1 Полимеризация в массе (на примере производства полистиролов)

Метод производства полистиролов полимеризацией в массе с неполной конверсией мономеров является в настоящее время одним из наиболее распространенных в силу высоких технико-экономических показателей.

В отечественной промышленности метод полимеризации в массе был выбран в качестве основного в 70-х годах, и в настоящее время по этому методу выпускается около 50 % продукции.

Этот метод имеет оптимальную схему технологического процесса.

Процесс осуществляется по непрерывной схеме в системе последовательно соединенных 2-3 аппаратов с мешалками. Заключительную стадию процесса часто проводят в аппарате колонного типа. Начальная температура реакции 80-100 °С, конечная 200-220 °С. Полимеризацию прерывают при степени превращения стирола 80-90 %.

Непрореагировавший мономер удаляют из расплава полистирола под вакуумом, а затем с водяным паром до содержания стирола в полимере 0,01-0,05 %.

В полистирол вводят стабилизаторы, красители, антипирены и другие добавки и гранулируют. Блочный полистирол отличается высокой чистотой.

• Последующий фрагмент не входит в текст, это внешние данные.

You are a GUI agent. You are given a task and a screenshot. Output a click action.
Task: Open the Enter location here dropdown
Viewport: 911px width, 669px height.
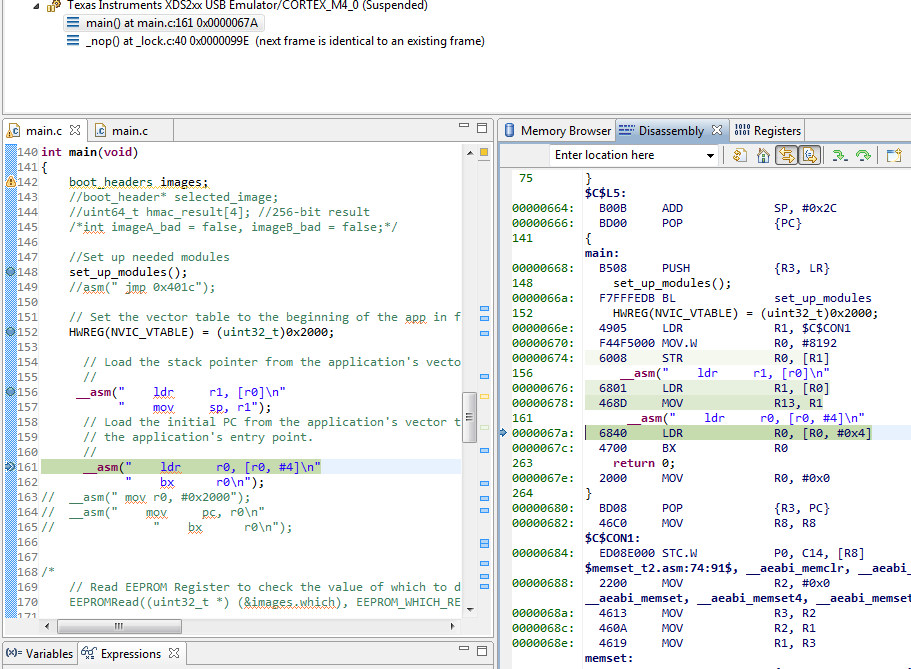click(x=711, y=155)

Эта технология наиболее экономична (в ней отсутствуют операции промывки, обезвоживания и сушки мелкодисперсных продуктов) и практически безотходна (непрореагировавший стирол возвращается на полимеризацию).

Проведение процесса до неполной конверсии мономера (80-90 %) позволяет использовать высокие скорости полимеризации, контролировать температурные параметры, обеспечивать допустимые вязкости полимеризуемой среды.

При проведении процесса до более глубоких степеней превращения мономера, затрудняется отвод тепла от высоковязкой реакционной массы, становится невозможным вести полимеризацию в изотермическом режиме.

Эта особенность процесса полимеризации в массе привела к тому, что все большее внимание уделяется другим способам производства, и, в первую очередь, суспензионному методу.

Полимеризация в растворе

Способ проведения полимеризации, при котором исходный мономер находится в жидкой фазе в растворенном состоянии. Реакционная система может быть гомогенной или гетерогенной в зависимости от растворимости катализатора и образующегося полимера в реакционной среде. Растворитель должен быть инертен к мономеру и возбудителю полимеризации; чаще всего это алифатические или ароматические углеводороды. Температуру можно изменять в пределах, в которых мономер и растворитель остаются жидкими. Например, катионную полимеризацию изобутилена в растворе осуществляют при минус 100 ^oC. Процессы при высоких температурах часто проводят при избыточном давлении, чтобы воспрепятствовать кипению реакционной смеси. Концентрацию мономера в растворе изменяют в широких пределах.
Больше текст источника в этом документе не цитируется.